** BRIEF **
Return every line of the records below that contains the word "width".

[Records of interface elements]

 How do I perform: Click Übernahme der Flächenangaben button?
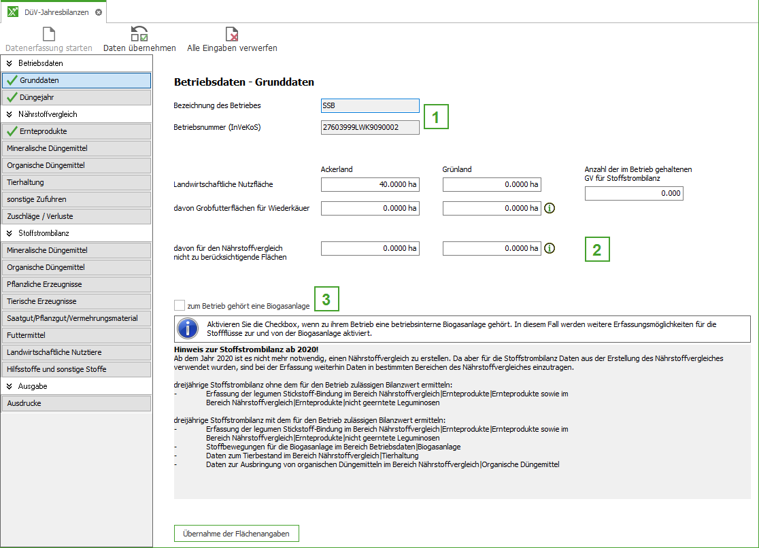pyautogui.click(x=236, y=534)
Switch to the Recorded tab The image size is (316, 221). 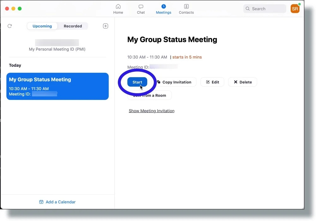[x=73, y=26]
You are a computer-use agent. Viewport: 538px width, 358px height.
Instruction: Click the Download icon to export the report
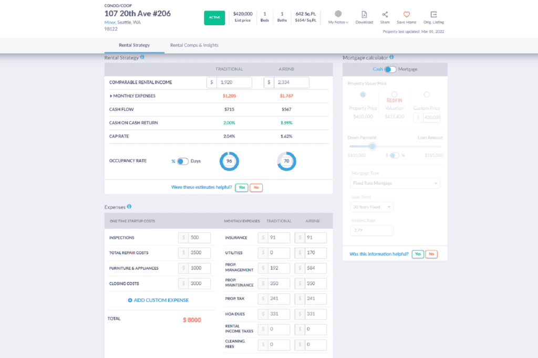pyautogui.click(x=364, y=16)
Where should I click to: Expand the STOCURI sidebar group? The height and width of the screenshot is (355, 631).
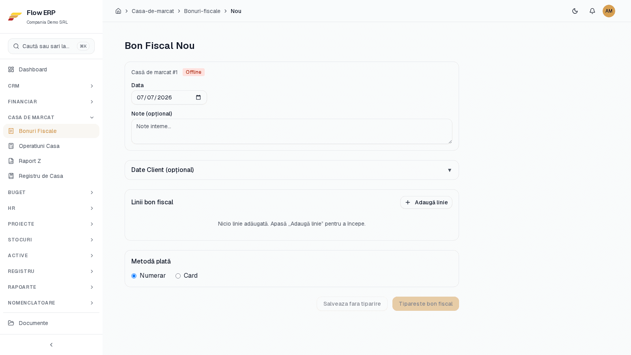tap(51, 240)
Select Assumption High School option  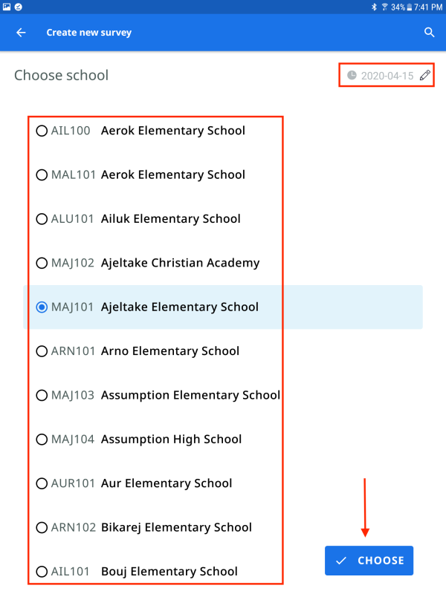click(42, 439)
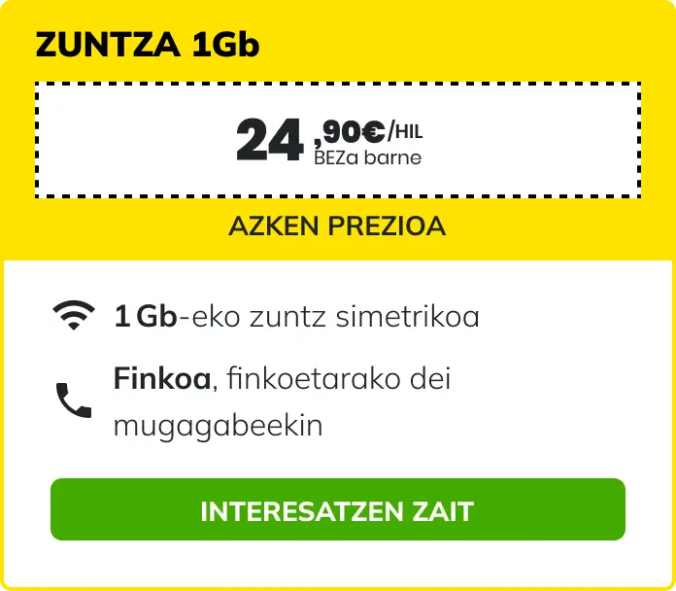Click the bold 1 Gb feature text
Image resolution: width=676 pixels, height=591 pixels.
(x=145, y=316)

** SOLUTION BELOW **
You are a computer-use agent. Viewport: 538px width, 358px height.
Where should I click to: Expand the STOCURI sidebar group? The height and width of the screenshot is (355, 631).
Image resolution: width=676 pixels, height=591 pixels.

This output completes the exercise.